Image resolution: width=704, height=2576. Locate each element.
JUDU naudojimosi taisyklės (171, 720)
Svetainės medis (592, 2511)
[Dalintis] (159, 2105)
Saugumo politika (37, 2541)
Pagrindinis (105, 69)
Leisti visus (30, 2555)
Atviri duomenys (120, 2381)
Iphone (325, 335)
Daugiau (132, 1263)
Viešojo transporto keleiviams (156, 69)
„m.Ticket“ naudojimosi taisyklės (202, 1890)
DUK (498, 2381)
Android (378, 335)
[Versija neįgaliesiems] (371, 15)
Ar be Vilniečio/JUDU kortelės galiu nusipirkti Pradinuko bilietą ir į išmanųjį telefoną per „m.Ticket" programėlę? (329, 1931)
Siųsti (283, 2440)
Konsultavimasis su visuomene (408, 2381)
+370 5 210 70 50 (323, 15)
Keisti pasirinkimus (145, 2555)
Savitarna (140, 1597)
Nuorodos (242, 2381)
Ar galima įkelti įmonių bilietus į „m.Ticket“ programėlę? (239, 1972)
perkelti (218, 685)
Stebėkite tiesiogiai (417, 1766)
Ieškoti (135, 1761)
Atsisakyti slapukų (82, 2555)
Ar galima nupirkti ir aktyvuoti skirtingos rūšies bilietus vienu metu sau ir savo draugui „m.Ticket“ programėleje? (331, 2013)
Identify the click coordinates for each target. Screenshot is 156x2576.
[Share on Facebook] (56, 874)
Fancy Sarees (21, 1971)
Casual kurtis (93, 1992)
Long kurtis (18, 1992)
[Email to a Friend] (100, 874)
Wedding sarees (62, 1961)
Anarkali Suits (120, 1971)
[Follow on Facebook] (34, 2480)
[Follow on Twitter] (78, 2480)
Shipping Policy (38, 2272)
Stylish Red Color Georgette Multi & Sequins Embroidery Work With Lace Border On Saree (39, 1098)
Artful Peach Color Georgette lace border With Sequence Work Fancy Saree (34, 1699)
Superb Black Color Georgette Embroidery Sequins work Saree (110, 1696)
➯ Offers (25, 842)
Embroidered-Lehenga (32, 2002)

§ **WHAT THE EXERCISE ASKS**: Reply with nothing but the count of lines in the entries above that contain "naudojimosi".

§ **ANSWER TO THIS PROBLEM**: 2